Brewster suggests athletes weigh themself before and after practice. It should take two 24-ounce glasses of water to replenish the water weight lost during a two-hour practice; a sports drink of the athlete's choice is also recommended.
"When you sweat, you lose water, but you also lose electrolytes," Brewster said.
Contact sports such as football can also result in concussions, which can result in symptoms such as nausea, double vision and headaches. The period immediately after a concussion is a ripe one for repeat concussions, which can lead to brain damage, and in rare cases, death.
"They should recognize the symptoms, so if it does comes back, they can recognize them and get them treated properly," Brewster said.
Within the past year, Brewster has seen six to seven concussions at Michigan Technological University, two or three of which required holding athletes out for two weeks.

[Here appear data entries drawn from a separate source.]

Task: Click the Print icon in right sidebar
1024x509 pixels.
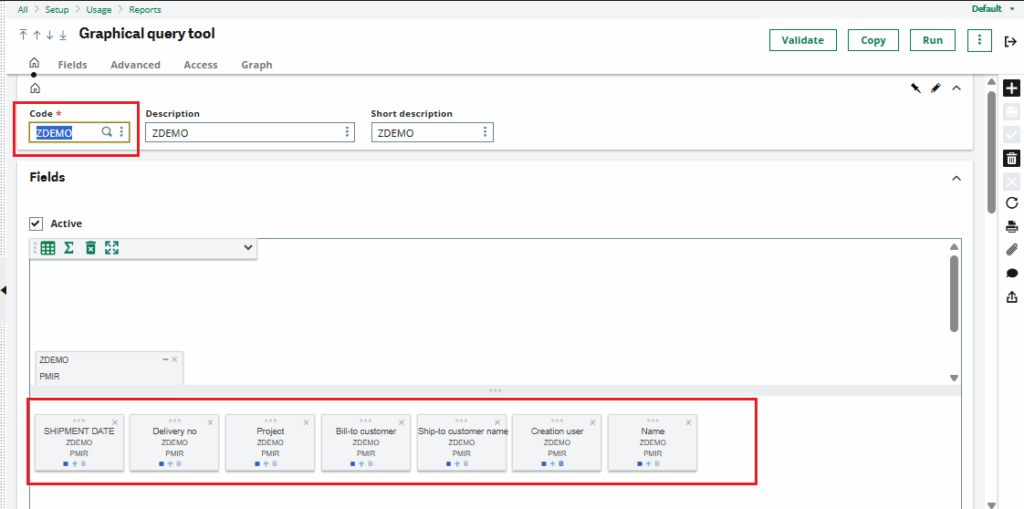Action: click(x=1011, y=227)
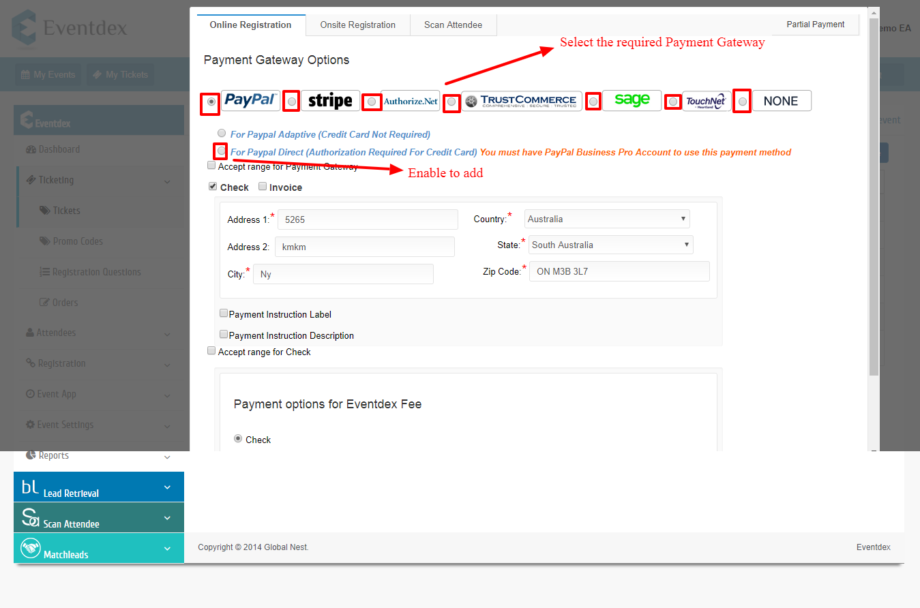Click the Zip Code input field

(x=619, y=272)
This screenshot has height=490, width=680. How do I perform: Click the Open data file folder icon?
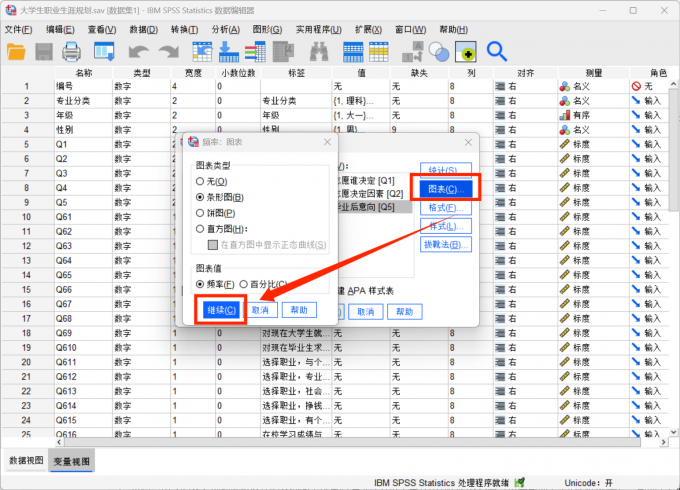[x=17, y=51]
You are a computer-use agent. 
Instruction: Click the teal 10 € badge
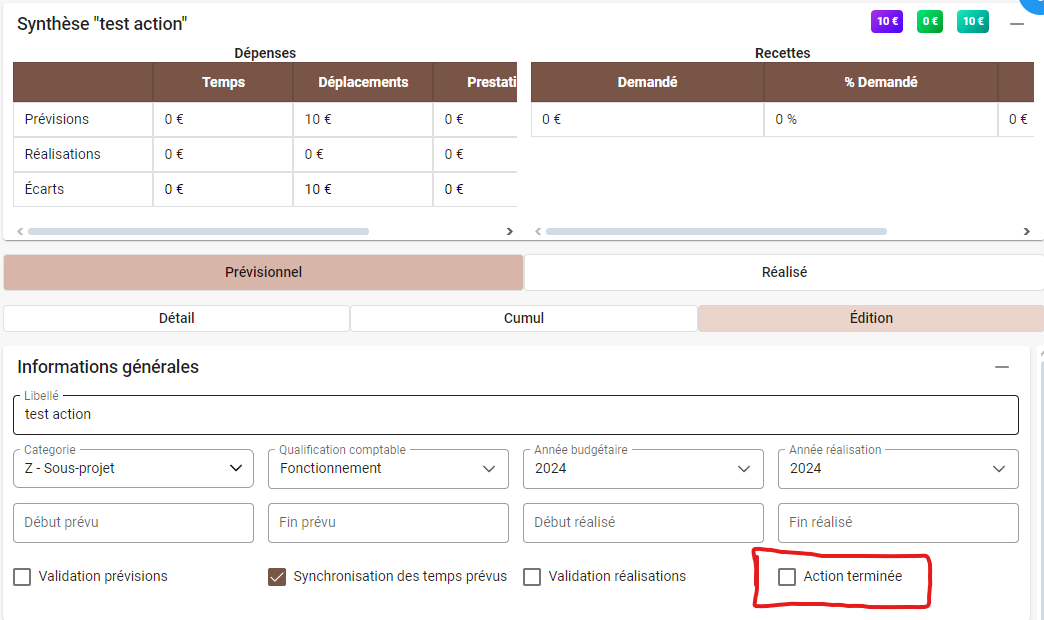tap(973, 22)
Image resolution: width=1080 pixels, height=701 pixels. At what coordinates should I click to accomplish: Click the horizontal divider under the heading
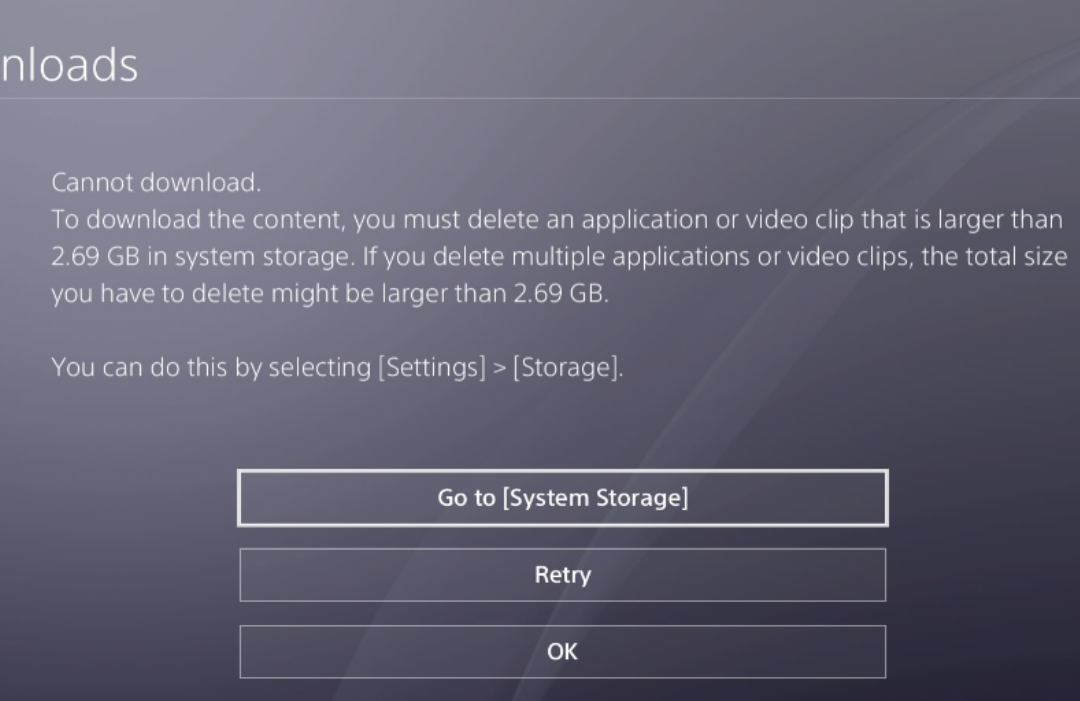[x=540, y=98]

An encouraging trend is the introduction of IMPACT testing machines, two of which were recently purchased by Houghton High School and Hancock Central High School. The machines, also used in professional hockey and baseball, are used to measure the baseline level for athletes' cognitive function.

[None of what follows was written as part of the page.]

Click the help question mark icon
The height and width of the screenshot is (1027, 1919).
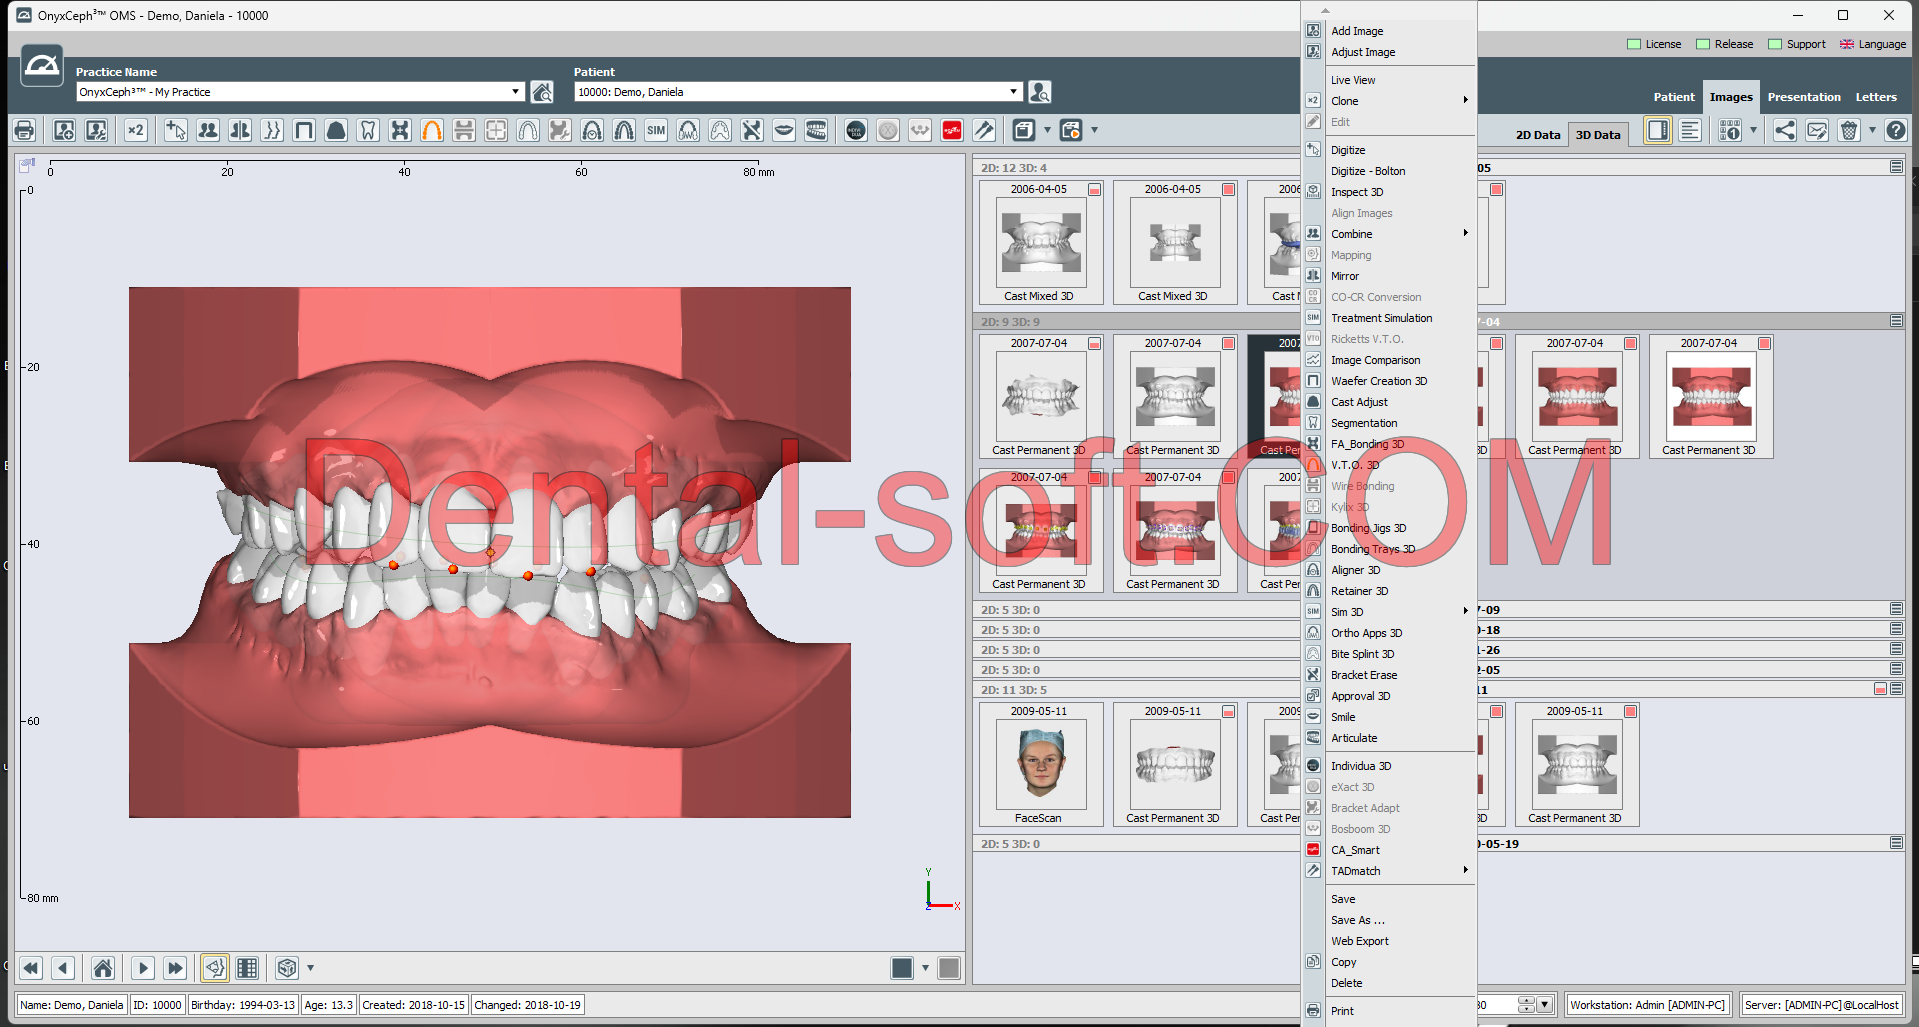tap(1895, 131)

If the trainers suspect an athlete has sustained a concussion, they'll send them to a doctor; 24 to 48 hours after the incident, they'll take the test and check it against the previous level.
"You can compare the numbers, the statistics, to see if they're back to normal," Brewster said.
No injuries are especially common to particular age groups, but Brewster said younger children playing among older children may be more at risk due to their less-developed musculature.
Ankle injuries are common. To prevent those, Brewster said athletes work on strengthening and balancing exercises. These can include standing on one leg, including on non-level surfaces such as a pillow or couch cushion.
Brewster's encouraged by the number of high schools locally that have athletic trainers at their games. According to the National Athletic Trainers Association, only 42 percent of high schools nationwide have access to athletic trainers.
"I think you start with your youth ... you want to protect your kids as much as you want to protect a guy that's worth $5 million," he said.
Portage holds a walk-in sports clinic at the Student Development Center on MacInnes Drive each Monday night from 4 p.m. to 5:30. They see anywhere from five to 20 athletes per day, Brewster said, some coming from as far away as Ontonagon and Baraga.
"We've sent 10 kids down from Tech just for that in a day," Brewster said.
If necessary, Brewster said, they'll refer the athletes who come in to the clinic so they can get a more in-depth treatment quickly.
"That's what athletic trainers do," he said. "We're the first people on the field if someone gets hurt, and determine if they need to go to the doctor, or get to an ambulance, and get X-rays."